===== Records shown
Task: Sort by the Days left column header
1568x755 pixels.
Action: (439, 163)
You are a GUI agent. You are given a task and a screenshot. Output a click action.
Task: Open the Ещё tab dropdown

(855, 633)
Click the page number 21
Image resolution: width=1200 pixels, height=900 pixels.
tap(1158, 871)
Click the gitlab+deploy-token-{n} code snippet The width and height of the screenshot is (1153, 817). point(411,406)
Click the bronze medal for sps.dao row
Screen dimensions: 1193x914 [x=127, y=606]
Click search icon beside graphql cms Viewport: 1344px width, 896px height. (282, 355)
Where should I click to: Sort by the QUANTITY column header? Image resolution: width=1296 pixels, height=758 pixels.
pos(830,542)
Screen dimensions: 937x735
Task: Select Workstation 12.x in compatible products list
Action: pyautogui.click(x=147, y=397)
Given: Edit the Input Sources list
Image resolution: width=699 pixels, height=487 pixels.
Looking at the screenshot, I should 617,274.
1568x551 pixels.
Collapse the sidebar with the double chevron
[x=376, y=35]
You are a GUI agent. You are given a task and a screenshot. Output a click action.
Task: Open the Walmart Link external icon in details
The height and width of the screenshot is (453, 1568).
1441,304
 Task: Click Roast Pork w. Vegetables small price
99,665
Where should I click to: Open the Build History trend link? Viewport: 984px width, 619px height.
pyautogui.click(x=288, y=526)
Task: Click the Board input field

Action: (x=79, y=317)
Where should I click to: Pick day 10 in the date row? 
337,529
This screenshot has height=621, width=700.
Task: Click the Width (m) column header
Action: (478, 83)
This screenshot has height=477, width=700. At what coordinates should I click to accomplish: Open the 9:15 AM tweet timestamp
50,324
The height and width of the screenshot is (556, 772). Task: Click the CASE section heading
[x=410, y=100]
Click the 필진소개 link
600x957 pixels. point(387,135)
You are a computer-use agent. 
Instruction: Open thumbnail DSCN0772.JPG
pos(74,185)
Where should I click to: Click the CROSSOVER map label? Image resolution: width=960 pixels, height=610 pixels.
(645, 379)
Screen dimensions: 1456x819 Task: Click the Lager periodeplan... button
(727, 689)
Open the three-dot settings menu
==========
> Exercise objective:
All that is needed is the opening run of the data, given again exactly: please include every line from the first through the line with "Click search icon", both ends kept.

> Solution for this exercise:
Task: Sort by the Days left column header
1568x755 pixels.
Action: (439, 163)
You are a GUI agent. You are given a task and a screenshot. Output a click action.
Task: Open the Ещё tab dropdown

(855, 633)
Click the page number 21
Image resolution: width=1200 pixels, height=900 pixels.
tap(1158, 871)
Click the gitlab+deploy-token-{n} code snippet The width and height of the screenshot is (1153, 817). point(411,406)
Click the bronze medal for sps.dao row
Screen dimensions: 1193x914 [x=127, y=606]
Click search icon beside graphql cms Viewport: 1344px width, 896px height. (282, 355)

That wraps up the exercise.